HOW TO GET 70%-90% OF YOUR FRIEND REQUESTS ACCEPTED, AND BLOW UP YOUR ORGANIC MARKETING
It’s no secret that using FB profiles to connect with potential clients is a huge part of my “one lead per day” organic social selling system that makes multiple five figures per month (for the right people, anyway 😉 ).
In order for everything to work optimally, you must get a large majority of people accepting your friend requests.
I consistently get anywhere from 70%-90% of my requests accepted. (I track this carefully) This stat has held steady for a little less than a year – ever since I started trying to do organic networking at a higher volume.
While I don’t fully understand why (no one fully understands how FB works in this regard), I have some strong hypotheses about why I have such a high acceptance rate, especially after seeing hundreds of discussions on this topic and guiding dozens of clients to implement this system.
So here you go – my best thinking on how to get lots of potential clients happily accepting your friend requests.
All of this comes down to NOT BEING (OR SEEMING LIKE) A SPAMMER.
Or like someone who’s eager to “hard-sell” people.
So…
How your profile appears when a stranger looks at it (and is deciding whether or not to accept your request) is very, very important.
Basically, don’t look like you’re screaming all about your business and that these folks are going to get “sold” the second they accept your friend request (in terms of your sliding into their DMs OR the kinds of posts they’re going to see from you).
Don’t have a promo-y cover image with stuff about your business on it.
Same for your profile picture. Make it “normal.” Just you. Not a picture of your dog or your favorite plant. Maybe a professional photo, but nothing that looks deliberately posed or stiff or business-y. Don’t have your biz logo superimposed on the photo.
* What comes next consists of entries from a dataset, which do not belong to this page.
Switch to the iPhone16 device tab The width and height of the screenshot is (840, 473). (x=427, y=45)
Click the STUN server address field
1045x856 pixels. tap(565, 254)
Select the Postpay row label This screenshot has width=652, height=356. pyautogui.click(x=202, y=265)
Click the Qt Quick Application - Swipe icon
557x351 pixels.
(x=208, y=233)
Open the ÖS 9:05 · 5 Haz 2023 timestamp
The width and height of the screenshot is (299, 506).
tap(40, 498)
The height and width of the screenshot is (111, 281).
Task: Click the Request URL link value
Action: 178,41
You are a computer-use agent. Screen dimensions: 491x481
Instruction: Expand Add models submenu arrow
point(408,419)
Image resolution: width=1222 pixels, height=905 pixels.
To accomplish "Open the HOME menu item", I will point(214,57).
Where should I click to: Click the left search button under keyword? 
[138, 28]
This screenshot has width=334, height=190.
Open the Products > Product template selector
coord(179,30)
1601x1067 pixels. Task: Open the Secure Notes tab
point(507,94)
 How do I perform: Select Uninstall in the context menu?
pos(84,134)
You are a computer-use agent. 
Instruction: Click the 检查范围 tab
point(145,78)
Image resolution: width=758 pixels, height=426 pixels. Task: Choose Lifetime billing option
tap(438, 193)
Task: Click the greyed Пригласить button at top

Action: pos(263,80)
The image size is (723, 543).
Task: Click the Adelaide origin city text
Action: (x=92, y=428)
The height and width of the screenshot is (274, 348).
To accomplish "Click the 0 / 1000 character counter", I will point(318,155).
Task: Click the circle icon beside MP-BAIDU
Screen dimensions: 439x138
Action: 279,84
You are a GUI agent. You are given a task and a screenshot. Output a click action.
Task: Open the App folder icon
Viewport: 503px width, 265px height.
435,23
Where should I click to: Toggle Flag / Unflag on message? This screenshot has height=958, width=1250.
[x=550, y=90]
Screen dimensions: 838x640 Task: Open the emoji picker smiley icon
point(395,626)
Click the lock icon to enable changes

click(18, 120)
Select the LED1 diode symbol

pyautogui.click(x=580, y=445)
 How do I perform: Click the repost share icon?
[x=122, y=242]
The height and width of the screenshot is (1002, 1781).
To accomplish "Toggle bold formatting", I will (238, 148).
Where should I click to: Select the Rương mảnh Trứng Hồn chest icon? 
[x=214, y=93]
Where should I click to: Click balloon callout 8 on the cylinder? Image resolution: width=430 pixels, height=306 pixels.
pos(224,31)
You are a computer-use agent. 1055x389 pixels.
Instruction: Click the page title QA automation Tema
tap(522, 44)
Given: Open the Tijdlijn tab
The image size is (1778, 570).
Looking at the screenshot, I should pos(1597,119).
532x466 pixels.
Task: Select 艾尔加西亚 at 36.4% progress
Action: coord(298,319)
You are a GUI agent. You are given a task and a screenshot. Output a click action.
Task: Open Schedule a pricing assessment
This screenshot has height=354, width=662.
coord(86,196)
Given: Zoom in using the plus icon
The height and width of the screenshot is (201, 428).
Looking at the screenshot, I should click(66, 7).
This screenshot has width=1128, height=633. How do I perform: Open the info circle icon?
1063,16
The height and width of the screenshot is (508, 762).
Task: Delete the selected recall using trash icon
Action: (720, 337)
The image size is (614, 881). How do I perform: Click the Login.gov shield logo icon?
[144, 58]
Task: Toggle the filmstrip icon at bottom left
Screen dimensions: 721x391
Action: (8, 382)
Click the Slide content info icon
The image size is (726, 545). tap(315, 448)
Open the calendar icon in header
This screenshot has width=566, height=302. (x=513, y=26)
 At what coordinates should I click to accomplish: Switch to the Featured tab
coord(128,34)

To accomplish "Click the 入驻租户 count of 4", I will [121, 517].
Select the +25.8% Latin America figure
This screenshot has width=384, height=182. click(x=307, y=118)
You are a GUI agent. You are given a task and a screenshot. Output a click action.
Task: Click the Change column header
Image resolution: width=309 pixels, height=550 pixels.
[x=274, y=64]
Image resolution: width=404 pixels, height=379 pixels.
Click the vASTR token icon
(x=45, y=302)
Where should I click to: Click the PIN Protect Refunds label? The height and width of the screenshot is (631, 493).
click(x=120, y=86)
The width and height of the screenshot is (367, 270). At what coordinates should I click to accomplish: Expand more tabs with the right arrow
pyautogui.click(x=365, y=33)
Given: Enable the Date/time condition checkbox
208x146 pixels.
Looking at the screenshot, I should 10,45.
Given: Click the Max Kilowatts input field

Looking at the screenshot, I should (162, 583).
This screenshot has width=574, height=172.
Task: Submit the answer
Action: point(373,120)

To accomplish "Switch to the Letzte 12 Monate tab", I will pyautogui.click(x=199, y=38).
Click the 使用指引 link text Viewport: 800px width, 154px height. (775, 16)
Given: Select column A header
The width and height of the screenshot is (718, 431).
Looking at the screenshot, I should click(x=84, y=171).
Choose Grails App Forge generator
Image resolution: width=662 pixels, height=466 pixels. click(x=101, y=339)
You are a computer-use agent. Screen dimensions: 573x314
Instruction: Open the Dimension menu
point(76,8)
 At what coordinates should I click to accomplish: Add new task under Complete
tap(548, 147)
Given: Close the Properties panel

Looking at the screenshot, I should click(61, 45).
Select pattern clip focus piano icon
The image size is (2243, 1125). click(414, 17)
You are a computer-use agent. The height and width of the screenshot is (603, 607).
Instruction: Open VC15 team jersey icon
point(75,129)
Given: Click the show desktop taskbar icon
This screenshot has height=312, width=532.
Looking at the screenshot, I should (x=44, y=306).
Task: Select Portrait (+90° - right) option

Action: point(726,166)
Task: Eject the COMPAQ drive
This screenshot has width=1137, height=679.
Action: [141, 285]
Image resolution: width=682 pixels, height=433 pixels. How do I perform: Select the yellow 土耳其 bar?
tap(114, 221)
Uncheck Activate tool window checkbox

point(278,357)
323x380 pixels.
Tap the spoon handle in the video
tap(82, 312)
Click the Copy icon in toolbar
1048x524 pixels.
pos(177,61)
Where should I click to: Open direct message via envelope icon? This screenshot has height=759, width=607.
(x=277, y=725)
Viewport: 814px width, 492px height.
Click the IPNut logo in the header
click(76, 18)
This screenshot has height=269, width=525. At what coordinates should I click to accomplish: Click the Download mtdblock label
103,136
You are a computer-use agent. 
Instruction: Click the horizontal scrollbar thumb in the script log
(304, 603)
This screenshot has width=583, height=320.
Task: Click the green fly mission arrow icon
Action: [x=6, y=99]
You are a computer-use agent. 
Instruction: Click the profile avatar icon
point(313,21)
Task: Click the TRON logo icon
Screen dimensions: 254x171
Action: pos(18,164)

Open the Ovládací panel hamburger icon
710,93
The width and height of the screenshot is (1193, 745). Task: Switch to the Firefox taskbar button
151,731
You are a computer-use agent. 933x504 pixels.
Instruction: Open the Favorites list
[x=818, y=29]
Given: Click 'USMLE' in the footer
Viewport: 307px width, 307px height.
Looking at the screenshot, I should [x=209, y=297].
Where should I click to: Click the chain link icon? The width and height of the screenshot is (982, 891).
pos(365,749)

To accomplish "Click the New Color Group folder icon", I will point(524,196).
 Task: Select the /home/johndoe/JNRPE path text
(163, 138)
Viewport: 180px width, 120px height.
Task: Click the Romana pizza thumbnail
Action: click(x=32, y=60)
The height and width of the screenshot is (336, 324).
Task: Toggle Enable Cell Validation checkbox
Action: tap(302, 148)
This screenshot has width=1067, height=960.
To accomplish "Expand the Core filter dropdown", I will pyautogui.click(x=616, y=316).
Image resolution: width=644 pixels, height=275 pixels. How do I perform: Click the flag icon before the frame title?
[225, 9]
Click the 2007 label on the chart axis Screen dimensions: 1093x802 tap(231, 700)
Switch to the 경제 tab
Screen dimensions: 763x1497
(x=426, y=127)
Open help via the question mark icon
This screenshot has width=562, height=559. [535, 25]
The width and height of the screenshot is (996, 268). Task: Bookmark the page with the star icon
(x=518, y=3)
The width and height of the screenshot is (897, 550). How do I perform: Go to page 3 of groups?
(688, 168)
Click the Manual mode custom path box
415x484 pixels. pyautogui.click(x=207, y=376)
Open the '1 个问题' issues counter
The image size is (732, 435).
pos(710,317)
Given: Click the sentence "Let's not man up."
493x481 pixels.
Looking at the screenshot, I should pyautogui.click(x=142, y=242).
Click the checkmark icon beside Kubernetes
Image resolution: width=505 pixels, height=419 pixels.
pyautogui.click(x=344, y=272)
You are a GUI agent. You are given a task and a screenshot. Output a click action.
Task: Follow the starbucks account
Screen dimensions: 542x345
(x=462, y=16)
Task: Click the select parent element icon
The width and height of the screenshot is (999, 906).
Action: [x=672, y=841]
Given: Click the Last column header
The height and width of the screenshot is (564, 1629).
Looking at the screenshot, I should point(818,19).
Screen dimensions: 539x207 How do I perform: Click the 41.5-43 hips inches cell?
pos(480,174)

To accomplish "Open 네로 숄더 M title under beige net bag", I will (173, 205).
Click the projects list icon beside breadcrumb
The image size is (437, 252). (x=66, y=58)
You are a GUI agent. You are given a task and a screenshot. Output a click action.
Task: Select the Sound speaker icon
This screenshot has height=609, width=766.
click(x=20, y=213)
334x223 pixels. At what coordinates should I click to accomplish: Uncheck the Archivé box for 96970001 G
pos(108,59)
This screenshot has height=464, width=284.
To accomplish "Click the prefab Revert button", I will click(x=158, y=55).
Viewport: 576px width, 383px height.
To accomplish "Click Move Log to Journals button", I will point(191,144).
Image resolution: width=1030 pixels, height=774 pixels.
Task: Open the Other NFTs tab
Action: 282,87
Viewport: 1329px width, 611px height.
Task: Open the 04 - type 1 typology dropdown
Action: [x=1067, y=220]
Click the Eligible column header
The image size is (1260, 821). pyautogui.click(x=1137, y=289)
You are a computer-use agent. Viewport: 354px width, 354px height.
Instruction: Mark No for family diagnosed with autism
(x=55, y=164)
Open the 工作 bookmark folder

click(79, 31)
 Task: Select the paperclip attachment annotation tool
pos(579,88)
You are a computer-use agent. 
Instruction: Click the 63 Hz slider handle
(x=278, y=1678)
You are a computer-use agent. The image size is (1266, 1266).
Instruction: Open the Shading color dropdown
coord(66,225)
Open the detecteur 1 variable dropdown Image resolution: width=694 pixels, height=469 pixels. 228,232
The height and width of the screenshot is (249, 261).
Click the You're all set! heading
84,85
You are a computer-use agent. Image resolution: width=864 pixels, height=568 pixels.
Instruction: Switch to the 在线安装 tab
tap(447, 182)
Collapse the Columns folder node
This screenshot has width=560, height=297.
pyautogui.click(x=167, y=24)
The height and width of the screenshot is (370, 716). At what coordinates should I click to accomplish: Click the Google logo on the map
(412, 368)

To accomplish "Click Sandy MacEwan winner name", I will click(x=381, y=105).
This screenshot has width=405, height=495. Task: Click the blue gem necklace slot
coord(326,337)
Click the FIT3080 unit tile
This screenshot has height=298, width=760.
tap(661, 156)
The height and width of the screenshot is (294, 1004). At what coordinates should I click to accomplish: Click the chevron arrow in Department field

This is your PERSONAL page.
Don’t have a salesy sounding one-liner on your intro section like “I help experts scale to $100K months!!!”
Make it softer, like just “business coach.” Plus some personal details about you.
Don’t have a bunch of spammy looking posts on your timeline linking to your website or your sales pages.
Only have the very high value, mind-blowing belief-shift posts leading to a classy pitch (or not) the way I teach it, so that new folks are already amazed at the value they see on your page and want to accept your request JUST so they can see more of that goodness in their feed.
(Oh, and puh-leeze make sure that at least some of those posts are “public” – folks who aren’t your friends yet won’t be able to see them otherwise!)
Also have some public personal posts/photos so people can see you’re a human and aren’t just all about your business.
In summary: Just be YOURSELF, as an individual. Anything else is suspect anyway in terms of people/FB thinking you’re trying to basically operate as a business from your profile page.
Also, try to request your friends mostly from the “friend suggestions” list – these are the ones FB has “pre-approved” as being likely to accept your request for reasons unknown (but magical).
And don’t request 50 people all at once in rapid succession, so as not to look like a bot or a spammer. If you have clear ideal client criteria you’ll need to take some time to look thoughtfully at profiles anyway before you request them. Spread your requests throughout the day.
If you follow these guidelines I believe you’ll get a much higher acceptance rate on your requests. Of course, that doesn’t guarantee you’ll get one lead per day or one client per week – you need to design your offer properly and also execute all other parts of the system properly to get those results.
(See these posts for more details on the full system.)
Oh, and this should go without saying, but I am not a legal expert nor do I work for Facebook, so take all of this advice with that in mind. As with all business strategies, implement at your own risk.
Happy friending!
I’d love if you could address when sending a request, that person messages you with “hi, where did you find me and what’s your intention for friending me?”
Sure! I send back something very simple, such as “I found you on the friend suggestions list and my intention is to grow my network here on FB.”